ENTRIES PROVIDED –
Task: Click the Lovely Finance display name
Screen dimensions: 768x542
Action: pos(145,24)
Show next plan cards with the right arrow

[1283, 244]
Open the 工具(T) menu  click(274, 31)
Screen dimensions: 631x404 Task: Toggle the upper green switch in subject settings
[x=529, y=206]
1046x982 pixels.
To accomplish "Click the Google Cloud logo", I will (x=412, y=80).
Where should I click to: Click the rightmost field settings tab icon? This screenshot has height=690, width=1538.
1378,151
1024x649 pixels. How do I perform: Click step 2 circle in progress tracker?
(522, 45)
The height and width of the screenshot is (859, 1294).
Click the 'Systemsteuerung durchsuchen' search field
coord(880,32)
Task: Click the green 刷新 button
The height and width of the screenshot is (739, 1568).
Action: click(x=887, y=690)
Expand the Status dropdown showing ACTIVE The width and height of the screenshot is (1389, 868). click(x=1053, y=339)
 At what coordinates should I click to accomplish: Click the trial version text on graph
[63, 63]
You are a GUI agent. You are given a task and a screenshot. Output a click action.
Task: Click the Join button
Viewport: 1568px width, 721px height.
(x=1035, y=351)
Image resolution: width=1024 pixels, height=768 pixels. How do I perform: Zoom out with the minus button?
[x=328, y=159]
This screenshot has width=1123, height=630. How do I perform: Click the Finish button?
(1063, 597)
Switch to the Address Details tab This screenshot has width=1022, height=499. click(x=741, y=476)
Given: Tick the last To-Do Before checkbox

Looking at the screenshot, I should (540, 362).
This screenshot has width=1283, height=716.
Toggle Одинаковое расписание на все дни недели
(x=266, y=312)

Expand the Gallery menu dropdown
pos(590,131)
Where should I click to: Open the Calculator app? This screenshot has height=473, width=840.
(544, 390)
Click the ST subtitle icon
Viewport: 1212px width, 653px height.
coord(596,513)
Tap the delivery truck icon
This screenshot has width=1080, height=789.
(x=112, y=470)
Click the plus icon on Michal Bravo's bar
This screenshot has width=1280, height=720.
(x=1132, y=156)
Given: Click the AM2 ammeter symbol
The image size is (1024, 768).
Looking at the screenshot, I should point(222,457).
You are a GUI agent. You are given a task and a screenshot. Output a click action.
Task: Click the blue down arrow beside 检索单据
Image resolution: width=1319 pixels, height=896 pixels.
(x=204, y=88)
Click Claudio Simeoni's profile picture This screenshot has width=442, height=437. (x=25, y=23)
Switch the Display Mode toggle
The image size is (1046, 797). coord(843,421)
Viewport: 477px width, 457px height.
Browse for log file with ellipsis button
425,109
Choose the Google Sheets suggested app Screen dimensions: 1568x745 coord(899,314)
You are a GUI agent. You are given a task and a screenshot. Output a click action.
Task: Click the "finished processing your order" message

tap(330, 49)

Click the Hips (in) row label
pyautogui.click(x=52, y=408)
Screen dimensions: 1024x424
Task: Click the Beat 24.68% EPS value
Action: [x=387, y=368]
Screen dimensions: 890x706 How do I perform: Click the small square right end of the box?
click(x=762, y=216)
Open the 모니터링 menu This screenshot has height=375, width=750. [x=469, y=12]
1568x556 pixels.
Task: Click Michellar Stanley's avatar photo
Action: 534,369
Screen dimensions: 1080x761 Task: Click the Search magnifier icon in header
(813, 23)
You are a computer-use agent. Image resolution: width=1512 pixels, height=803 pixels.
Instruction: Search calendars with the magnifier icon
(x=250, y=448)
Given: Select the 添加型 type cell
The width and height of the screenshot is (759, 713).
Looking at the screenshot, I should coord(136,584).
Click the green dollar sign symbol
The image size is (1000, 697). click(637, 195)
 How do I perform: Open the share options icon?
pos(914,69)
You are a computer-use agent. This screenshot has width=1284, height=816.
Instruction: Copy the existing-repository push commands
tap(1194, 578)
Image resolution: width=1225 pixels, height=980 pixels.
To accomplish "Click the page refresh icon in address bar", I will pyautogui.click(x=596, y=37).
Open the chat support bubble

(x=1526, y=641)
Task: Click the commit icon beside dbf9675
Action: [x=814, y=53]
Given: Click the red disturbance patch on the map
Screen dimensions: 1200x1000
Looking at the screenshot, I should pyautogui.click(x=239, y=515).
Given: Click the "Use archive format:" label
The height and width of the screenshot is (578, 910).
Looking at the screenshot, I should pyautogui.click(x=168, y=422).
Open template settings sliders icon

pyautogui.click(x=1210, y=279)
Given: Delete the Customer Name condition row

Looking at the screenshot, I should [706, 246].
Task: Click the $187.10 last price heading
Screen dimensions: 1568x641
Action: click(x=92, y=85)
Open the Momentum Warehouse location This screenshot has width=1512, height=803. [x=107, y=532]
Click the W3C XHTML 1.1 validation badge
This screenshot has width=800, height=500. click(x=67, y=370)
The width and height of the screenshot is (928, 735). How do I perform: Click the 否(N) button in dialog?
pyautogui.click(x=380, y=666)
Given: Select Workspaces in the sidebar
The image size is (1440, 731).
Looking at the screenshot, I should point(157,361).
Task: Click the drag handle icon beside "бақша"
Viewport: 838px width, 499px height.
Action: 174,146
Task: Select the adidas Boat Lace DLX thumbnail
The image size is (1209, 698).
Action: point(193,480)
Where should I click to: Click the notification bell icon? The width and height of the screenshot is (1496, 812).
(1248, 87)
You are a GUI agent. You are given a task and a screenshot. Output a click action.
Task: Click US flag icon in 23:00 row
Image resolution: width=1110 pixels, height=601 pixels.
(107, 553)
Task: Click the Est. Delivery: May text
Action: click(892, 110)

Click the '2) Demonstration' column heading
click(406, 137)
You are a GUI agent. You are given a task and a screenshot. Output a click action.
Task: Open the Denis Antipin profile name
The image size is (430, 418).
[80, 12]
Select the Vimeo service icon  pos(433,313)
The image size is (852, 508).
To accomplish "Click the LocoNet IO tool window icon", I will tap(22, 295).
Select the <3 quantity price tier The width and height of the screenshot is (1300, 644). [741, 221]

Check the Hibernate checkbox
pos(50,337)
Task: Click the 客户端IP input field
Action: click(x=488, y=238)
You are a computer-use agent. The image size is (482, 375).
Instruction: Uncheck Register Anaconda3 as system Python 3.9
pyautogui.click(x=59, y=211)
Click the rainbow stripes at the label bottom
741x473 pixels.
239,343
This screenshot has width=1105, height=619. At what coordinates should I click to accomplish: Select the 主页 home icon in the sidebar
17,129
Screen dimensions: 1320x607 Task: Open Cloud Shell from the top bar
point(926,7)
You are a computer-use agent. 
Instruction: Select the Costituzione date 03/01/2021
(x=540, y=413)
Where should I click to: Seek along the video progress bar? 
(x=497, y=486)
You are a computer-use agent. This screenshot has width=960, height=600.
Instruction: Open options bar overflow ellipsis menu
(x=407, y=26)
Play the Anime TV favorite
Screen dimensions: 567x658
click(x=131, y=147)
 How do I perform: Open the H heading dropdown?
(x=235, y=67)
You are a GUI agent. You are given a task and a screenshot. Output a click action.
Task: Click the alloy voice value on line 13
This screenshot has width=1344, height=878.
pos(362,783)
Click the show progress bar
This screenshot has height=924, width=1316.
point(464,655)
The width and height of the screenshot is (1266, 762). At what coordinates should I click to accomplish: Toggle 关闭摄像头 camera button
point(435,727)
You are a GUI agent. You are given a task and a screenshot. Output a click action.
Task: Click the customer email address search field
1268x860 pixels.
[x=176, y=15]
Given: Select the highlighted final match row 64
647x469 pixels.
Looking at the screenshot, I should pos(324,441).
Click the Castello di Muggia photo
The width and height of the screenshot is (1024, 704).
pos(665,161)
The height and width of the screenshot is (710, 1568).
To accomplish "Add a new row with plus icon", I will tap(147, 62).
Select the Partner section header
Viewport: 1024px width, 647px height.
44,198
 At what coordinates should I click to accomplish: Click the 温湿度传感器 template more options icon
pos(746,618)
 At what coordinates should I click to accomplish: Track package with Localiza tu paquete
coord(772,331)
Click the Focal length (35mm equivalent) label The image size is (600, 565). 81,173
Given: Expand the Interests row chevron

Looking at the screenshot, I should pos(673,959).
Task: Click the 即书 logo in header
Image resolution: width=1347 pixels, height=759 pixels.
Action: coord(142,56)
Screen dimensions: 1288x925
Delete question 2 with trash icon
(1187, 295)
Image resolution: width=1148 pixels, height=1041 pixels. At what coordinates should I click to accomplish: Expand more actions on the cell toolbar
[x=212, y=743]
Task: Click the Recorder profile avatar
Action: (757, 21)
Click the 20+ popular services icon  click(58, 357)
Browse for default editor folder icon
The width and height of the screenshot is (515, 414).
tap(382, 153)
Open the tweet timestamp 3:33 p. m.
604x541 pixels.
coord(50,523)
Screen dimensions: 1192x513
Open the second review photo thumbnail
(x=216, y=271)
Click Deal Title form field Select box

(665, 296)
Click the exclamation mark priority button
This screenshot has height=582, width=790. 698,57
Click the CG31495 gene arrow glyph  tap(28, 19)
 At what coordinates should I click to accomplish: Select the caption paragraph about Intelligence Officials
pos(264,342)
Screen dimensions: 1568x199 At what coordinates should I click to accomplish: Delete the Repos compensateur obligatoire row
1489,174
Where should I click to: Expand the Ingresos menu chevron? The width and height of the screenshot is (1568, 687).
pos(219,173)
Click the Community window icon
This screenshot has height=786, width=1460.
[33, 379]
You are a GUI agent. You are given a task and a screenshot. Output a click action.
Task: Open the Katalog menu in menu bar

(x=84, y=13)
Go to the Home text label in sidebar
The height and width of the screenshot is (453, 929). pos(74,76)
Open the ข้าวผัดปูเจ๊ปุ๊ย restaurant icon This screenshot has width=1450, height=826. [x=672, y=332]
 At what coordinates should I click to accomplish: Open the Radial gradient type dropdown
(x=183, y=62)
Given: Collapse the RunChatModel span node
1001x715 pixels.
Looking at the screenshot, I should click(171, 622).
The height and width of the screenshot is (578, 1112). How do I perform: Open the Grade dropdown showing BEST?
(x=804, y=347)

TASK BRIEF –
Here the job is to set down exactly the lines of the material above that fall between the one with "Task: Click the customer" and the one with "The height and width of the screenshot is (710, 1568).", inclusive, and nothing beyond them.

WORKED SOLUTION –
Task: Click the customer email address search field
1268x860 pixels.
[x=176, y=15]
Given: Select the highlighted final match row 64
647x469 pixels.
Looking at the screenshot, I should pos(324,441).
Click the Castello di Muggia photo
The width and height of the screenshot is (1024, 704).
pos(665,161)
The height and width of the screenshot is (710, 1568).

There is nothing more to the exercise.